As telephony continues shifting from the traditional circuit-switched approach to packet-switching using Internet Protocol (IP), the unified messaging market stands to benefit two ways. First, organizations replacing old-style private branch exchanges (PBXs) with voice over IP (VoIP) technology are

likely to look at unified messaging at the same time. Second, combining voice and data on a single IP network opens up new possibilities for what is increasingly being called unified communications.

“”Typically, most enterprises consider an upgrade of their messaging platform when they upgrade their switching,”” observes Ronald Gruia, enterprise communications program leader at research firm Frost & Sullivan Canada in Toronto. So as IP telephony grows, unified messaging has better odds of getting on enterprise customers’ radar screens.

This does not mean unified messaging vendors are relying solely on VoIP to propel their sales. Gruia notes that major vendors are offering unified messaging tools that work with traditional PBXs and separate data networks as well as with IP systems.

If VoIP is helping unified messaging, UM is also returning the favour. The ability to do things like putting voice mail and e-mail together in a single in-box is one attraction of a unified voice and data network. “”When you look at the justification for IP, people mention productivity applications, and that’s when UM usually gets mentioned,”” Gruia says.
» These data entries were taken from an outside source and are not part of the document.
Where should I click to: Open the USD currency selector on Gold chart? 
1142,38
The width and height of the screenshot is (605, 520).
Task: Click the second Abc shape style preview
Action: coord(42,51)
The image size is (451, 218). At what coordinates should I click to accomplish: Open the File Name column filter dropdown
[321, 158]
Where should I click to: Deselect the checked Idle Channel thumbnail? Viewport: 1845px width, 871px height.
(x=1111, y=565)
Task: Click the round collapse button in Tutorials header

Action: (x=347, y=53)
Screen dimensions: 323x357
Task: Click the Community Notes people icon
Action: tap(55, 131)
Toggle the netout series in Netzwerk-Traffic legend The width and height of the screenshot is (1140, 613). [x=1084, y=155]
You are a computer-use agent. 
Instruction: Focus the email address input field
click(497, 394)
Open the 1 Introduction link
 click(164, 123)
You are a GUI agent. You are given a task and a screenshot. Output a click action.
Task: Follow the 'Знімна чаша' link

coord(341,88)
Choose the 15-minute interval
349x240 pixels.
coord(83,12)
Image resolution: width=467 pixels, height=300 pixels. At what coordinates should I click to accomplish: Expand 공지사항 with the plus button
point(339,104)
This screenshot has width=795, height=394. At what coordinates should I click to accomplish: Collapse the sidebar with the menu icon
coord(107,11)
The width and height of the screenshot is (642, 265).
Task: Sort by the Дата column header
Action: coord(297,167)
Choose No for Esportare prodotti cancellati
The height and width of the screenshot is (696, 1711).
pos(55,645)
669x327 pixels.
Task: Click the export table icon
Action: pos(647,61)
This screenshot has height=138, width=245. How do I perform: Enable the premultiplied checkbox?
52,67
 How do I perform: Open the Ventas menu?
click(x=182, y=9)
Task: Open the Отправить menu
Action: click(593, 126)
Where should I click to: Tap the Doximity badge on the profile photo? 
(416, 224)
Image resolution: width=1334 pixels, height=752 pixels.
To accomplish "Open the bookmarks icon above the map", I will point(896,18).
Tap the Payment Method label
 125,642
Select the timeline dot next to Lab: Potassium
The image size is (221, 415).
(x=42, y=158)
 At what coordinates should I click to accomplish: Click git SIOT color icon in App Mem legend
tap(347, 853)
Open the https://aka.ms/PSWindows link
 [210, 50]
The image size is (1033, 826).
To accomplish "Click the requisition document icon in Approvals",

While the momentum VoIP seems to be gaining may help get enterprise users reviewing their telecommunications infrastructure, IP has something else to offer too. By bringing voice and data together on a single network, it will make it easier to develop all sorts of applications that bring the two together — including unified messaging and variations on that theme.

This is not to say a single network is the only option. There is a myth, Gruia says, that unified messaging means voice messages, e-mail and faxes are stored in one place and that this implies a single network for voice and data. But Frost & Sullivan defines unified messaging as the ability to pick up voice messages, e-mail and faxes from one client interface. That needn’t mean they are stored together — the unified client may retrieve e-mail from an e-mail server and voice messages from a voice message server, for instance. A UM client may even integrate messages from multiple voice or text servers.

Customers don’t want to replace existing messaging systems, says Tracy Fleming, convergence specialist at Avaya Canada Corp. in Markham, Ont. They want to pull together information from existing message stores.

IP MAKES IT EASIER TO ACCESS MESSAGES FROM ONE CLIENT

Gruia adds that architectures using a single message store have advantages and will probably prove most popular in the long run. Even then, he adds, running voice and data over a single IP network is not strictly required.

However, building applications that unify voice and data is somewhat easier if both travel over the same network.

“”IP has brought the economies of scale of all the devices that sit on IP networks to the table,”” says Brantz Myers, national manager of enterprise computing at Cisco Systems Canada Inc. in Toronto. It becomes easier to offer access to all messages through a commonly used client like Microsoft Exchange or Lotus Domino, and applications such as Enterprise Resource Planning (ERP) can be tied in with an IP messaging scheme, Myers says.

A modular message architecture can make good use of an underlying IP network, Fleming at Avaya says. For instance, Tony Gallagher, product director for messaging at Dallas-based Intervoice Inc., says his company’s current unified messaging application is aimed at telecommunications carriers, and is too complex to adapt easily to business customers. But with the evolution of technology, including IP, Intervoice expects to be able to develop a simpler, more modular offering for the enterprise market.

SENDING MESSAGES TO THE USER’S CURRENT LOCATION

Gallagher adds that Intervoice is working on applets — components that can be pieced together in various ways. These might, among other things, help Intervoice enhance its interactive voice response (IVR) systems with features allowing callers to request documents and have them read out over the phone using text-to-speech technology or faxed to them.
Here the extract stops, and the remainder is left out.